Any info is much appreciated!


----------



## Dissident (20 Jun 2011)

Last October I was told they still did, at least at CFB Esquimalt. There was some paperwork to fill out at the guard house. Mind you, maybe that was just for current CF members.

The best way for you to find out would be to call your local guardhouse. Without knowing where you are located, we will not be able to give you the number to the closest one.

ETA: Looking at your profile I see you are in Oromocto, so here is the contact info for the Guardhouse in Gagetown I got from this page:

http://www.army.forces.gc.ca/cfb_gagetown/english/bservices/phonedirectory/index.asp

MP non emergency number 422-2242


----------



## Delaney1986 (20 Jun 2011)

Much appreciated NinerSix!

   I just got off the phone with the MPs and they told me that they don't take people off the street anymore and that it has to be done through schools. I told him I was enrolled in the Criminology program at Eastern College and he said that ride alongs are often part of the curriculum and that I should speak with my school to organize one. I didn't see anything about a ride along in the curriculum when I looked but I guess I will have to ask next time I am in to the office.

Thanks!!


----------



## Dissident (20 Jun 2011)

Just remember that a ride along will give you an extremely limited view of the spectrum of activities MPs are involved over their careers.
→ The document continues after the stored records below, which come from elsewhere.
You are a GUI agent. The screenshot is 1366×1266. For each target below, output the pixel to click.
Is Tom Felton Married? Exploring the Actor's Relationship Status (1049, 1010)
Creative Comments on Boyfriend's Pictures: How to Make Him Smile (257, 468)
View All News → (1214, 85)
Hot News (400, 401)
I am a reservist myself but I have met my share of RegF members who were disenchanted with the trade. They thought there was not much/enough "Police" work. Plenty of threads on the subject.

Some people enjoy the variety, others thought they would always be "cops" and grow to hate it.


----------



## Delaney1986 (20 Jun 2011)

Yeah, I figured as much. But some insight is better than none at all. Unfortunately I don't know any MP's so I can't pick their brains, lol. 
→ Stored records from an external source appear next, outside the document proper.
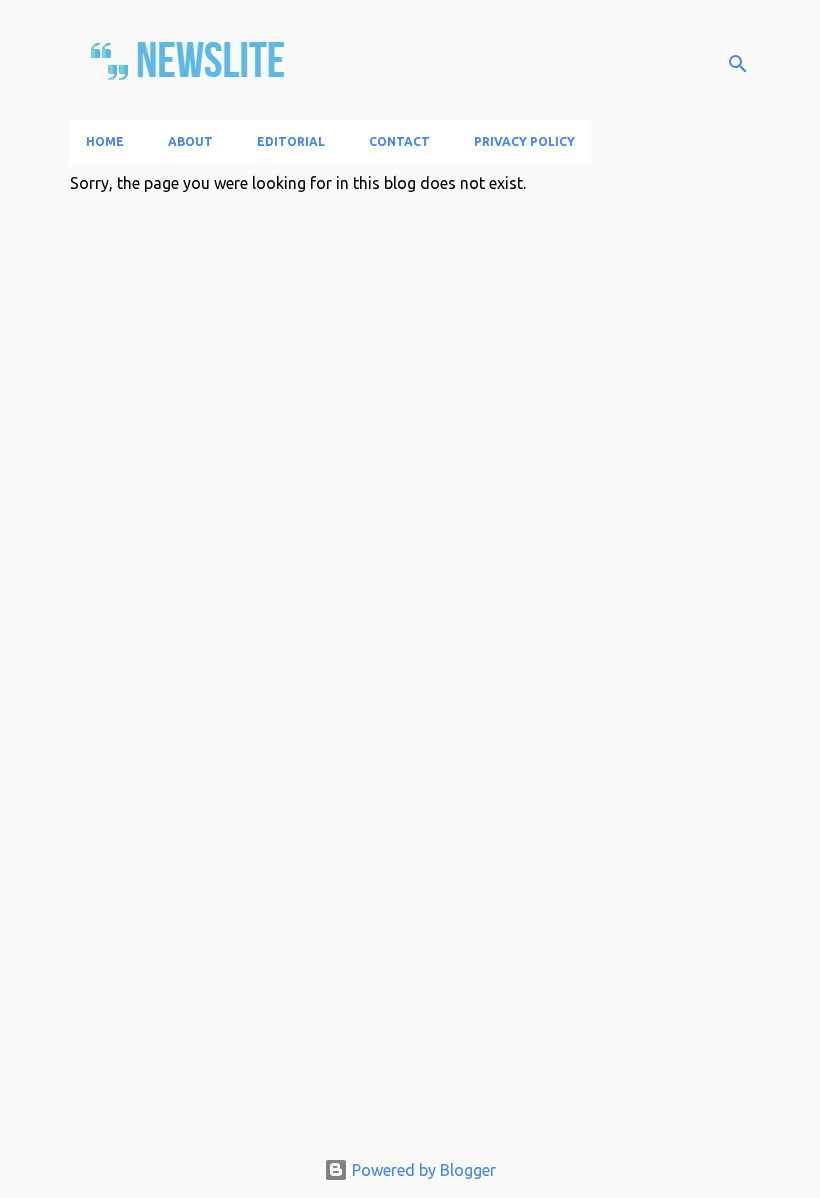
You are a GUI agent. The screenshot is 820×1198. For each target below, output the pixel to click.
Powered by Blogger (422, 1170)
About (190, 141)
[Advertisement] (410, 992)
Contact (399, 141)
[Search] (738, 64)
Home (105, 141)
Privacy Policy (524, 141)
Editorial (291, 141)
   I found the recruiting video layed it out pretty good though for the wide range of opportunities available to those who excel and show potential. I am just starting to browse through the forums on this subject but I haven't been disappointed thus far. Every job has it's "boring" side but the opportunities, even just for international deployments and missions is something I have always been interested in, as well as police work, this seems like the perfect mix of both. I am ready to wait it out and see what happens, this is all dependant on me even being offered a position.   

Thanks for the advice!


----------